Here are some notes that I have discovered and would like to share with fellow beginners of OO JavaScript
Reference:http://msdn.microsoft.com/en-us/magazine/cc163419.aspx

Key Learnings : -
a. JavaScript’s support for OO is very different from that given by C++, Java
b. a JavaScript function is really an object with executable code associated with it. and hence every function in JavaScript gets a “this” operator which refers to itself
Example-

function displayQuote() {
    // the value of "this" will change; depends on
    // which object it is called through
    alert(this.memorableQuote);
}

var williamShakespeare = {
    "memorableQuote": "It is a wise father that knows his own child.",
    "sayIt" : displayQuote
};

var markTwain = {
    "memorableQuote": "Golf is a good walk spoiled.",
    "sayIt" : displayQuote
};

var oscarWilde = {
    "memorableQuote": "True friends stab you in the front."
    // we can call the function displayQuote
    // as a method of oscarWilde without assigning it
    // as oscarWilde’s method.
    //"sayIt" : displayQuote
};

williamShakespeare.sayIt(); // true, true
markTwain.sayIt(); // he didn’t know where to play golf

// watch this, each function has a method call()
// that allows the function to be called as a
// method of the object passed to call() as an
// argument.
// this line below is equivalent to assigning
// displayQuote to sayIt, and calling oscarWilde.sayIt().
displayQuote.call(oscarWilde); // ouch!

c. You declare and setup classes by setting up functions in their name
d.
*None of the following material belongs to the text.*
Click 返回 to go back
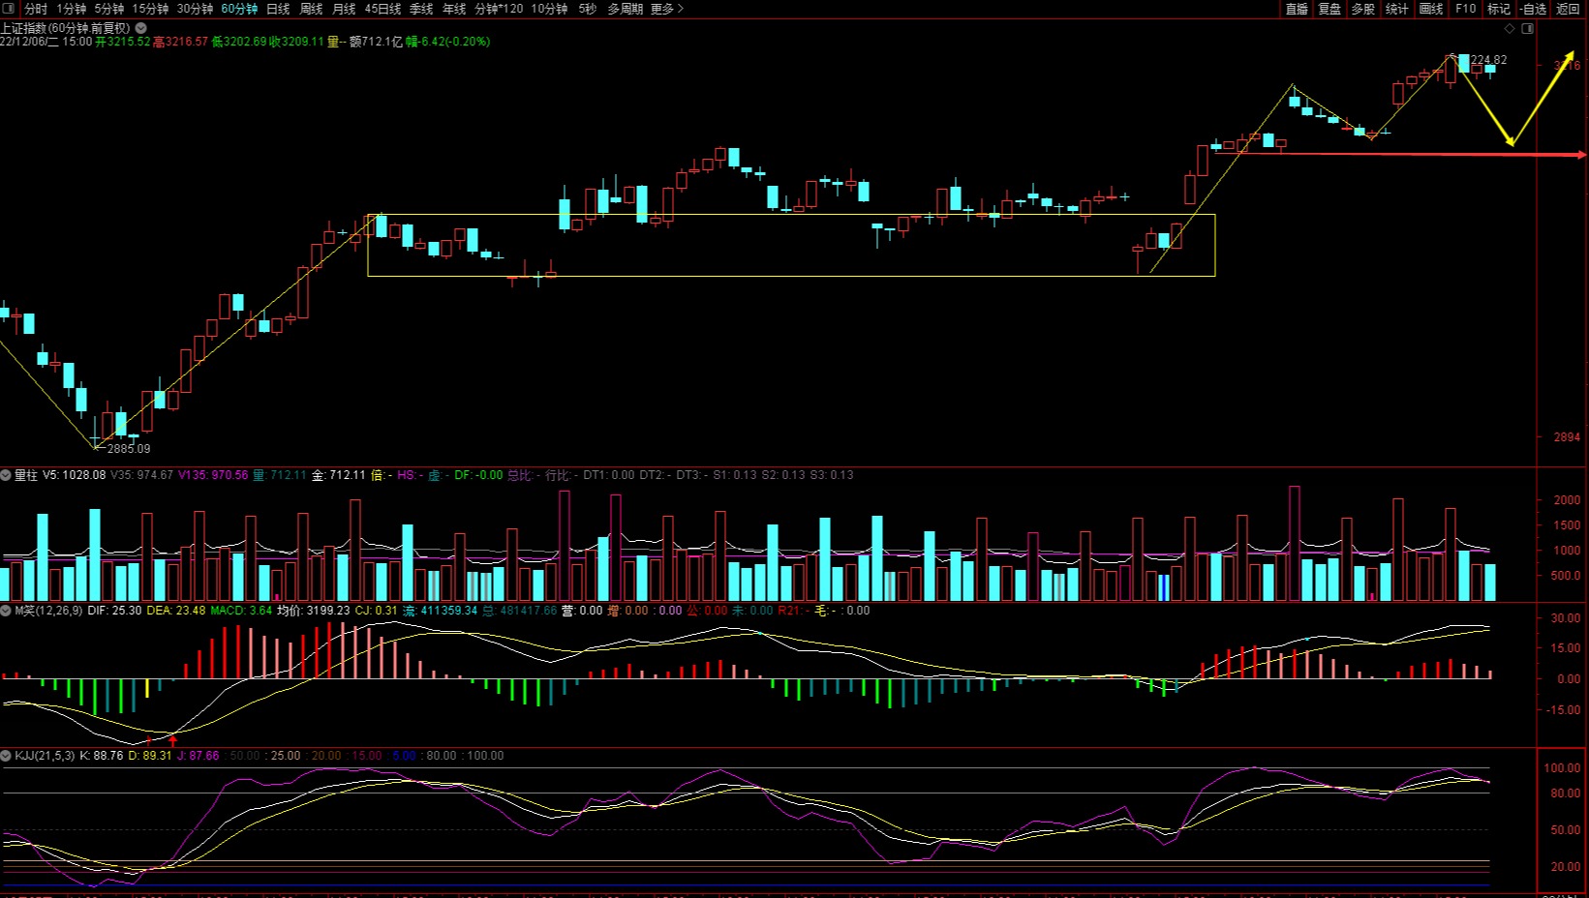 [x=1568, y=9]
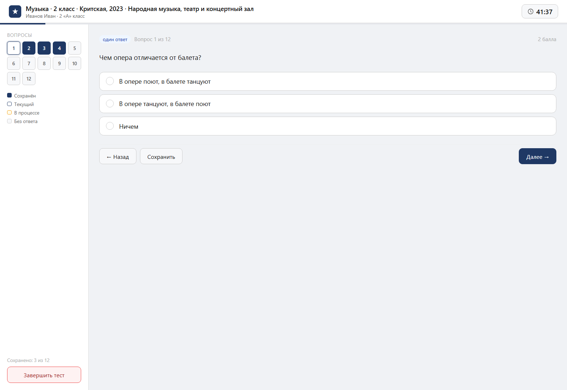Select answer 'В опере танцуют, в балете поют'
The image size is (567, 390).
327,104
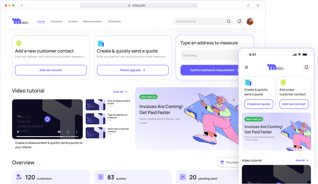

Every object in JavaScript is created as a copy of an existing example object, and every class definition, so to speak , has the keyword “prototype” associated with it giving us developers access to the prototype of the class that we are setting up.  ”Any properties and methods of this prototype object will appear as properties and methods of the objects created from that prototype’s constructor. You can say that these objects inherit their properties and methods from their prototype. “
e. Every “prototype” has a “constructor” property to it. and since the class declaration/definition itself is a function, this “constructor” property  simply refers back to this function. (some recursion this is).
f. “Every JavaScript object inherits a chain of prototypes, all of which terminate with Object.prototype, which is the ultimate base prototype for all prototypes. “
g.JavaScript supports closures. “Closure” when crudely translated to simpler english means anonymous functions. And a more specific meaning would be “A closure is a runtime phenomenon that comes about when an inner function (or an inner anonymous method) is bound to the local variables of its outer function.”